China has openly stated that they are actively trying to impact and change our election by attacking our farmers, ranchers and industrial workers because of their loyalty to me. What China does not understand is that these people are great patriots and fully understand that…..
— Donald J. Trump (@realDonaldTrump) September 18, 2018
On Tuesday Trump took to Twitter to say China is “trying to impact and change our election by attacking our farmers, ranchers and industrial workers because of their loyalty to me” and “there will be great and fast economic retaliation against China if our farmers, ranchers and/or industrial workers are targeted!”
The president then said he would put a tariff on an additional $267 billion worth of Chinese goods, effectively threatening to place a tariff on all imports of Chinese goods.
Wellington said Agri-Mark so far has looked at expanding its supply of whey products to Vietnam, Cambodia and Indonesia, as well as countries in South America as uncertainty around the Chinese market continues.

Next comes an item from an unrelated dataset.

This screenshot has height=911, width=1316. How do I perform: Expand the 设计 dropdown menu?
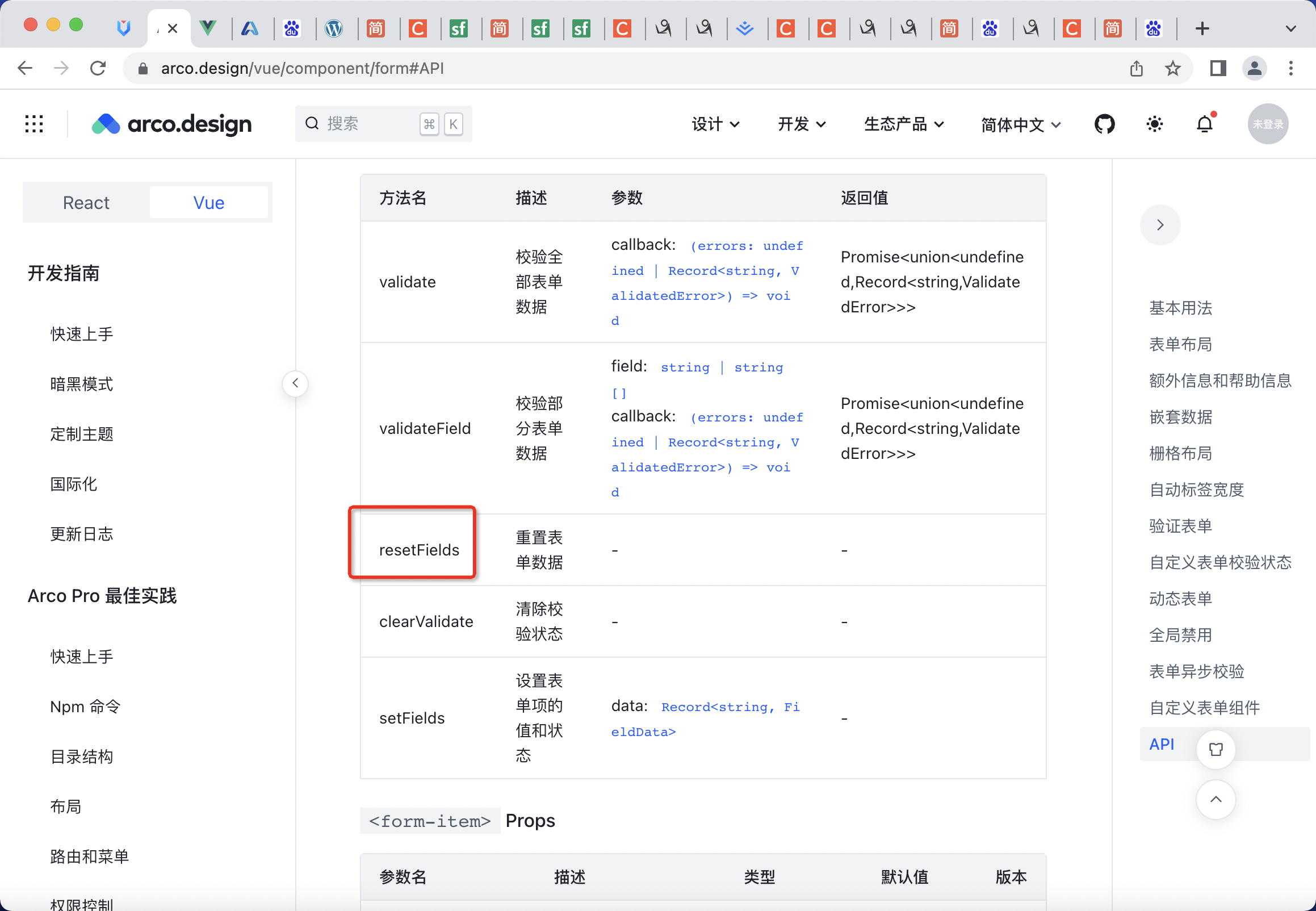tap(715, 124)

Peter Vitaliano, vice president of economic policy at the National Milk Producers Federation, said that although Trump has said he is looking out for the best interests of dairy farmers, almost immediately after the first tariffs were announced, the price of milk per hundredweight dropped by $1.20.
Vitaliano said that price drop was enough to have caused a $1.3 billion loss for dairy farmers across the country.
Between the uncertainty surrounding the Chinese market and the ongoing negotiations on a new trade agreement between the U.S. and Canada, Vitaliano said it doesn’t appear the price of milk will stabilize soon for farmers who are already suffering from low milk prices — particularly in New England.
“The futures track is that through the first half of next year that lower price outlook is still there, and when you add the effects for next year we are going to be getting closer to $2 billion in losses than $1 billion,” Vitaliano said. “In dairy, small changes in supply and demand can have major price changes. Even after the tariffs come off it is going to leave importers feeling edgy about U.S. exporters and the possibility of the U.S. doing something unexpected.”
Wellington said he and members of the cooperative feel powerless to stop what is happening and are unhappy with how the administration’s actions are affecting international partnerships that have taken years to create.
“The irony of this is that we spent a long time of building up these markets and we have a lot of reputation and we’ve done everything right and now it’s completely out of our control — it’s falling apart,” Wellington said. “This is creating a major issue and we don’t know how long it’s going to last. And farmers are having another tough year, and if we don’t fix that it’s only going to get worse.”